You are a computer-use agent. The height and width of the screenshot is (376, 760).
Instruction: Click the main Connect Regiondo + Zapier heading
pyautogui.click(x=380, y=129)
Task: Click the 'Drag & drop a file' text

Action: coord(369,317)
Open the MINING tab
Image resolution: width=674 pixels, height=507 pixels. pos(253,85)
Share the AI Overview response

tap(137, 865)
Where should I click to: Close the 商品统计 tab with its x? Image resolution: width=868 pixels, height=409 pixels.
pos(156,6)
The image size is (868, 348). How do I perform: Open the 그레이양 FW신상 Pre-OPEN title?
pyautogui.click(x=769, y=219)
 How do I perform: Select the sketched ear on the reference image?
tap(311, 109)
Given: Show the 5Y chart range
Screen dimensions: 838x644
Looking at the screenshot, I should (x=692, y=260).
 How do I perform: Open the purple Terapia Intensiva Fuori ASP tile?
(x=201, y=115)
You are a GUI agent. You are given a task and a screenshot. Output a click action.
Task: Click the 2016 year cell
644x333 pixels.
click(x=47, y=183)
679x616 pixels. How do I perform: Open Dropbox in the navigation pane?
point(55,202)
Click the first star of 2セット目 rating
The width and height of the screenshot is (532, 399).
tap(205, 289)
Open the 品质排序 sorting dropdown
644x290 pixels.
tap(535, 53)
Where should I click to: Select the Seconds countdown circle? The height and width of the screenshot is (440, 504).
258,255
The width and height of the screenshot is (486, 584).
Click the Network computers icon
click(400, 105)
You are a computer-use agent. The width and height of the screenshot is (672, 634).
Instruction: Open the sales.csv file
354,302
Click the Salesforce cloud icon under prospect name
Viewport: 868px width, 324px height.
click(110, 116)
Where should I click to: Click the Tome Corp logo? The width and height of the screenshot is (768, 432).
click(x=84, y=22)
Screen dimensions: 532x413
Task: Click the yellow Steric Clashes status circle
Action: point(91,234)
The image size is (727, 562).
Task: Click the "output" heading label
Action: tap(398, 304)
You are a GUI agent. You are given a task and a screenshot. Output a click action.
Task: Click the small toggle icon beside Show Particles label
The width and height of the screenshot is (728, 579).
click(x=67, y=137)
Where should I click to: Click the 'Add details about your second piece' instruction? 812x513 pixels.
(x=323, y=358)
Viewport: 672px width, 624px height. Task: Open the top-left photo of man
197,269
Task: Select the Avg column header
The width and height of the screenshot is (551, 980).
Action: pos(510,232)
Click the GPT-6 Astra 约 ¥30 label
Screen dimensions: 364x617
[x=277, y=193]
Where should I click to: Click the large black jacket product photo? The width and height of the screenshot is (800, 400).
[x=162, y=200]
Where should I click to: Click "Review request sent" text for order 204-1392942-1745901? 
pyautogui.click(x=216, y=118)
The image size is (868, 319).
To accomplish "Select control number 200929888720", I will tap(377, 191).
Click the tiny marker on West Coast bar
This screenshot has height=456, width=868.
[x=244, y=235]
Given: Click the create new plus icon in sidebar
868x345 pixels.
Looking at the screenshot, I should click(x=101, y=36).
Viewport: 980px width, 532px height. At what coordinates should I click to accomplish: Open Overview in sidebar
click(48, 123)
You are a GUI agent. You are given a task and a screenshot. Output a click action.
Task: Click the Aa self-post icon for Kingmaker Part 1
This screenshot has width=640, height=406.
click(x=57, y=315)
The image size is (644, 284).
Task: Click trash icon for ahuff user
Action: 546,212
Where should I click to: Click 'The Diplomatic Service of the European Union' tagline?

Description of the task ->
The material above should be retyped in full, exactly as given.

Result below ->
You are a computer-use agent. The height and width of the screenshot is (376, 760).
Instruction: Click the main Connect Regiondo + Zapier heading
pyautogui.click(x=380, y=129)
Task: Click the 'Drag & drop a file' text

Action: coord(369,317)
Open the MINING tab
Image resolution: width=674 pixels, height=507 pixels. pos(253,85)
Share the AI Overview response

tap(137, 865)
Where should I click to: Close the 商品统计 tab with its x? Image resolution: width=868 pixels, height=409 pixels.
pos(156,6)
The image size is (868, 348). How do I perform: Open the 그레이양 FW신상 Pre-OPEN title?
pyautogui.click(x=769, y=219)
 How do I perform: Select the sketched ear on the reference image?
tap(311, 109)
Given: Show the 5Y chart range
Screen dimensions: 838x644
Looking at the screenshot, I should (x=692, y=260).
 How do I perform: Open the purple Terapia Intensiva Fuori ASP tile?
(x=201, y=115)
You are a GUI agent. You are given a task and a screenshot. Output a click action.
Task: Click the 2016 year cell
644x333 pixels.
click(x=47, y=183)
679x616 pixels. How do I perform: Open Dropbox in the navigation pane?
point(55,202)
Click the first star of 2セット目 rating
The width and height of the screenshot is (532, 399).
tap(205, 289)
Open the 品质排序 sorting dropdown
644x290 pixels.
tap(535, 53)
Where should I click to: Select the Seconds countdown circle? The height and width of the screenshot is (440, 504).
258,255
The width and height of the screenshot is (486, 584).
Click the Network computers icon
click(400, 105)
You are a computer-use agent. The width and height of the screenshot is (672, 634).
Instruction: Open the sales.csv file
354,302
Click the Salesforce cloud icon under prospect name
Viewport: 868px width, 324px height.
click(110, 116)
Where should I click to: Click the Tome Corp logo? The width and height of the screenshot is (768, 432).
click(x=84, y=22)
Screen dimensions: 532x413
Task: Click the yellow Steric Clashes status circle
Action: point(91,234)
The image size is (727, 562).
Task: Click the "output" heading label
Action: tap(398, 304)
You are a GUI agent. You are given a task and a screenshot. Output a click action.
Task: Click the small toggle icon beside Show Particles label
The width and height of the screenshot is (728, 579).
click(x=67, y=137)
Where should I click to: Click the 'Add details about your second piece' instruction? 812x513 pixels.
(x=323, y=358)
Viewport: 672px width, 624px height. Task: Open the top-left photo of man
197,269
Task: Select the Avg column header
The width and height of the screenshot is (551, 980).
Action: pos(510,232)
Click the GPT-6 Astra 约 ¥30 label
Screen dimensions: 364x617
[x=277, y=193]
Where should I click to: Click the large black jacket product photo? The width and height of the screenshot is (800, 400).
[x=162, y=200]
Where should I click to: Click "Review request sent" text for order 204-1392942-1745901? 
pyautogui.click(x=216, y=118)
The image size is (868, 319).
To accomplish "Select control number 200929888720", I will tap(377, 191).
Click the tiny marker on West Coast bar
This screenshot has height=456, width=868.
[x=244, y=235]
Given: Click the create new plus icon in sidebar
868x345 pixels.
Looking at the screenshot, I should click(x=101, y=36).
Viewport: 980px width, 532px height. At what coordinates should I click to accomplish: Open Overview in sidebar
click(48, 123)
You are a GUI agent. You are given a task and a screenshot. Output a click action.
Task: Click the Aa self-post icon for Kingmaker Part 1
This screenshot has width=640, height=406.
click(x=57, y=315)
The image size is (644, 284).
Task: Click trash icon for ahuff user
Action: 546,212
Where should I click to: Click 'The Diplomatic Service of the European Union' tagline?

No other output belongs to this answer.